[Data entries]
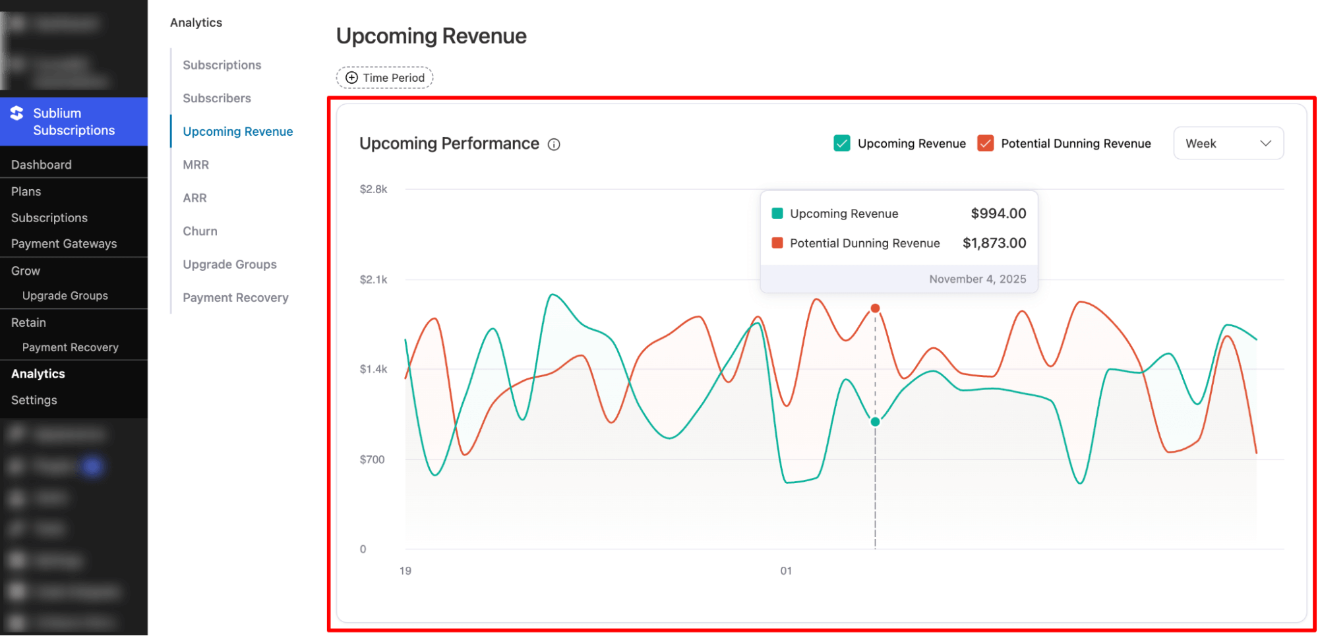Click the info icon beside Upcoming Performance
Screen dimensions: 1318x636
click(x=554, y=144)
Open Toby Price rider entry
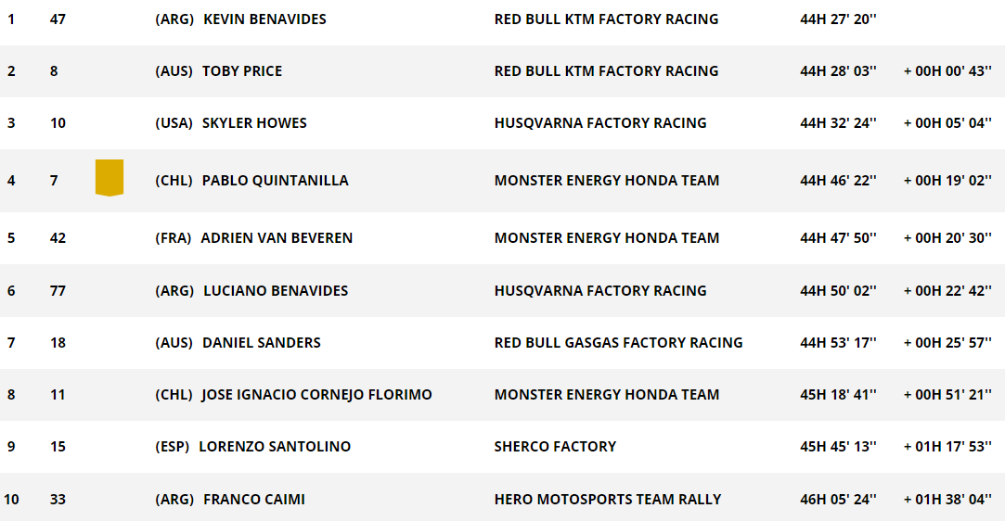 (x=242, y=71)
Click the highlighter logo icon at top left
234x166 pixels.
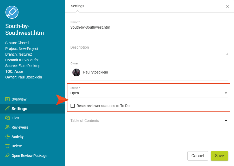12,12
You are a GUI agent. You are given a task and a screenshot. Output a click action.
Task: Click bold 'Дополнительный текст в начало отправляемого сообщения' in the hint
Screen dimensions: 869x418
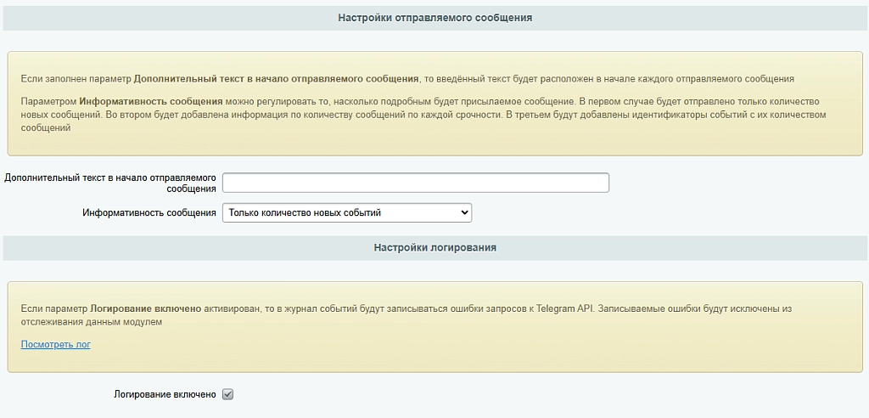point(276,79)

--

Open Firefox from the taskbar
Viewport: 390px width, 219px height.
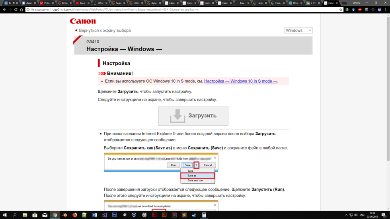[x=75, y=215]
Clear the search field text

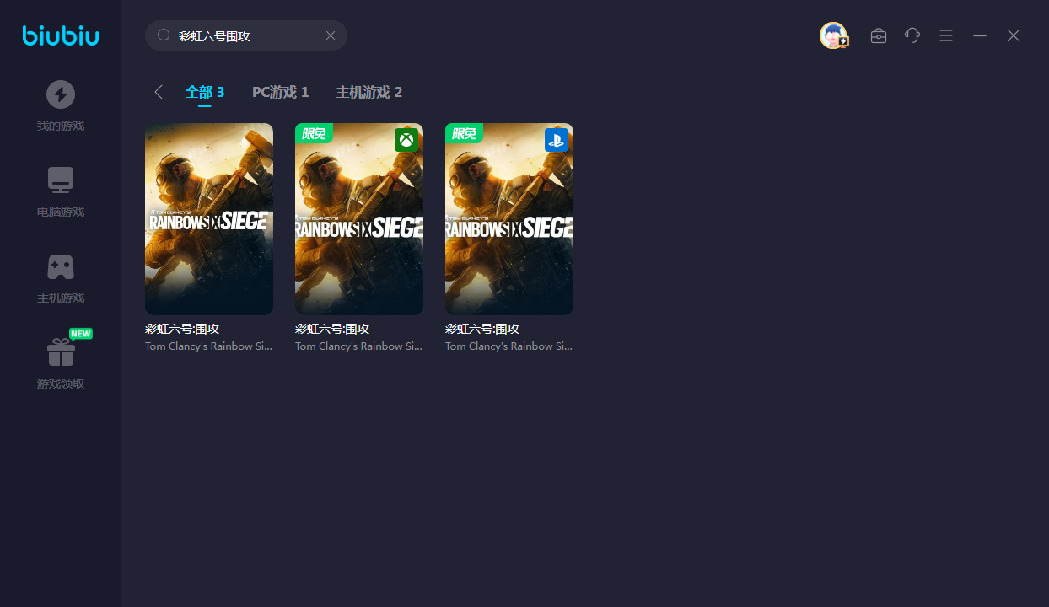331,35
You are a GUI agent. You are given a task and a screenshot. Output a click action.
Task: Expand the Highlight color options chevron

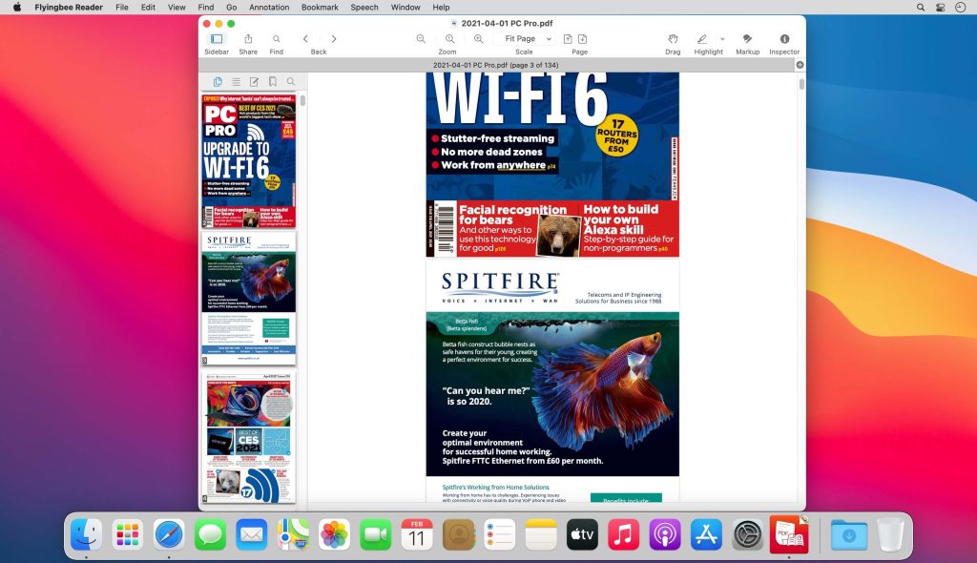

--

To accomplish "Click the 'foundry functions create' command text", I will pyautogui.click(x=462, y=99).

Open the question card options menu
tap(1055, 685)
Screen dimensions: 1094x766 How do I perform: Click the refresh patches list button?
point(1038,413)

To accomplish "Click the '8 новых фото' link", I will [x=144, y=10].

**Instruction:** In the listing, repeat the lines from the one containing "Click the info" up to and including the one containing "point(276,79)", substituting "marker" for "highlighter" and leaving everything else unchanged. Omit the pictures from your answer.

**Written response:**
Click the info icon beside Upcoming Performance
Screen dimensions: 1318x636
click(x=554, y=144)
Open Toby Price rider entry
 (x=242, y=71)
Click the marker logo icon at top left
234x166 pixels.
12,12
You are a GUI agent. You are given a task and a screenshot. Output a click action.
Task: Click bold 'Дополнительный текст в начало отправляемого сообщения' in the hint
Screen dimensions: 869x418
point(276,79)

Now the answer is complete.